The system developed by Disney Research and Carnegie Mellon University in US also ensures that the resulting design is capable of moving as desired and not falling down; it even enables the user to alter the creature’s gait as desired.
“Progress in rapid manufacturing technology is making it easier and easier to build customised robots, but designing a functioning robot remains a difficult challenge that requires an experienced engineer,” said Markus Gross, vice president at Disney Research.
“Our new design system can bridge this gap and should be of great interest to technology enthusiasts and the maker community at large,” said Gross.
“We aim to reinvent the way in which personal robotic devices are designed, fabricated, and customised according to the individual needs and preferences of their users,” said Stelian Coros, a former Disney research scientist who is now an assistant professor of robotics at Carnegie Mellon.
The design interface features two viewports – one that enables editing of the robot’s structure and motion and a second that displays how those changes would likely alter the robot’s behaviour.
The user can load an initial, skeletal description of the robot and the system creates an initial geometry and places a motor at each joint position.
The user can then edit the robot’s structure, adding or removing motors, or adjusting their position and orientation.
The system takes over much of the non-intuitive and tedious task of planning the motion of the robot.
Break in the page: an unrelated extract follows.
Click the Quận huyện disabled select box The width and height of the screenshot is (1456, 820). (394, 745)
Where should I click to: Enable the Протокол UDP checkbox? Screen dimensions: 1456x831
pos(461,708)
The user nonetheless is able to adjust the robot’s footfall pattern and stylistic elements of its motion.
The researchers developed an efficient optimisation method that uses an approximate dynamics model to generate stable walking motions for robots with varying numbers of legs.
In contrast to conventional methods that can require several minutes of computation time to generate motions, the process takes just a few seconds, enhancing the interactive nature of the design tool.
Once the design process is complete, the system automatically generates 3D geometry for all body parts, including connectors for the motors, which can then be sent to a 3D printer for fabrication.
The researchers designed and built two four-legged robots using the design system and found that the overall motions of the prototypes were consistent with the behaviours predicted by their simulation. (PTI)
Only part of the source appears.